La prise en charge de telles questions concrètes et actuelles ne doit cependant pas remettre en cause l’indépendance du réseau de recherche. Une intervention de qualité dans l’espace publique et éventuellement une participation accrue à l’action publique ne peut se faire au détriment de la rigueur et de l’exigence scientifique. Il ne s’agit pas pour les chercheurs de réfléchir aux moyens de s’adapter à une attente politique ou à la partialité affichée des débats ambiants sur l’ « islam ». L’urgence est au contraire de rendre plus visible et plus légitime la complexité des questionnements et des terrains qui intriguent et inquiètent la société française. Si les chercheurs de sciences sociales ont un rôle à jouer dans l’effort collectif pour préserver une société démocratique de tous les dangers du populisme, du racisme et du repli sur soi, c’est précisément en ne cédant pas à la pression généralisée pour nier la complexité de ces objets d’étude. C’est pourquoi un des objectifs de ce RTP est d’offrir un lieu de réflexion approfondie qui porte simultanément sur les questions de transferts et risques de la recherche, mais aussi sur des enjeux fondamentaux de la méthode et des concepts de la recherche actuelle sur les mondes musulmans.

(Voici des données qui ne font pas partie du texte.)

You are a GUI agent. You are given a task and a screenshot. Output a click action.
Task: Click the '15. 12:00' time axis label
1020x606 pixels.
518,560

Apparaît en effet un contraste intriguant entre, d’une part la grande richesse et diversité de la recherche empirique sur les mondes musulmans des universitaires français, francophones, ou associés à des institutions françaises (richesse soulignée par le rapport Athena) et, de l’autre, la moindre visibilité, voire l’autocensure, de la recherche française sur le terrain international des débats théoriques et conceptuels. La majeure partie des concepts clés qui informent les débats scientifiques sur les mondes musulmans sont essentiellement produits dans le monde anglophone (Talal Asad et sa critique du sécularisme ; Charles Taylor et le post-séculier ; les réflexions sur le rapport entre religion, genre, et race ; le postcolonialisme…). De nombreux facteurs peuvent expliquer ce décalage, mais le sentiment qu’ont en France de nombreux spécialistes des sociétés islamiques de travailler dans un contexte public de plus en plus hostile au fait religieux en général, et à l’islam en particulier, est sans doute un élément important d’explication. De ce point de vue, le RTP pourrait contribuer à créer un environnement serein de réflexion collective sur des objets souvent jugés illégitimes, ou dangereux par une partie de l’opinion publique française, et un lieu de valorisation de la réflexion théorique et méthodologique des recherches francophones, dont la richesse bien réelle se voit masquée au plan international par le schématisme des débats publics sur l’islam.